We had fun yesterday de Marion Guillard - En Ville!

La réalisatrice a accumulé des tonnes d’images, elle parle de boulimie d’images comme une boulimie qui donne envie de chocolat et de nuggets. Enregistrer, stocker sur des disques durs comme la graisse qui enrobe durablement. Depuis ce voyage dans les grands parcs américains il y a 15 ans avec sa mère malade et ses sœurs, Marion Guillard entasse les canyons, les ciels, la faune, la flore sur des disques durs. Comme ça, pêle-mêle. Elle a déjà pensé effacer tout, comme tirer un trait sur une vie sans retour en arrière possible.
Dans We had fun yesterday, elle replonge dans cette matière dense, animalière et familiale pour construire sa réflexion autour de son rapport à l’image. Une image amie/ennemie, un refuge, une cabane d’images et de souvenirs qui réconfortent. Alors qu’elle a étudié scolairement l’image, elle jongle ici avec des images sauvages et brutes, prises çà et là, parfois maladroites parfois accidentelles. Et c’est quand vient l’accident que quelque chose se produit, quand on essaie de ne plus tout contrôler qu’apparaît la beauté. Et si c’était pareil avec notre propre image, notre propre corps ? Et si on lâchait prise, si on ne vivait pas dans la peur d’être regardé, serions-nous plus libres ?
À côté de réflexions très larges autour de l’image, le film plonge dans une intimité très profonde. Les images de pigeons, les images de la mer, les couleurs du ciel et du soleil sont autant de prétextes pour parler d’une mère malade, d’une boulimie sévère, d’un gros cul, d’une sexualité, d’un père qui ne comprend pas.
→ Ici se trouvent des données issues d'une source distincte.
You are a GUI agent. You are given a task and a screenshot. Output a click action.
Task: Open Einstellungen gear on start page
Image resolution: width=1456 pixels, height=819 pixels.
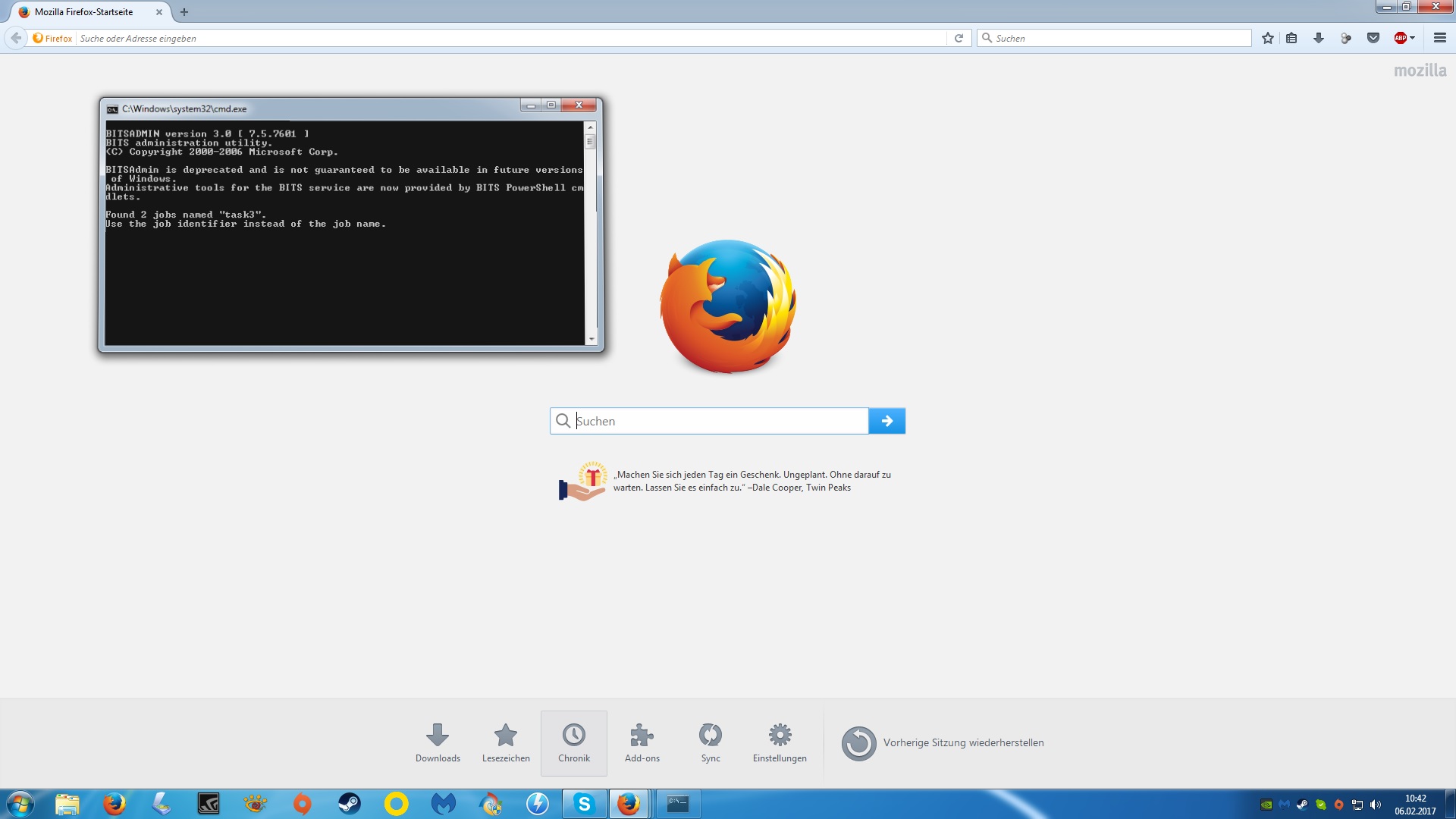point(779,742)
« C’est trop beau » « On dirait que c’est du faux, ça » « Merveilles de la nature ». Des phrases qui résonnent avec des paysages, mais aussi avec des corps de femmes. C’est quoi de belles images ? C’est quoi de belles femmes ? Faut-il les travailler/maquiller à l’excès pour les rendre belles ? We had fun yesterday est une ode à la vérité, un film sans filtre sincère qui met à nu une femme, la réalisatrice, mais aussi ses images «au naturel », un film qui parle d’existence et de disparition, un film qui parle de sublime et de laideur, un film qui parle de liberté et de vols d’aigrettes.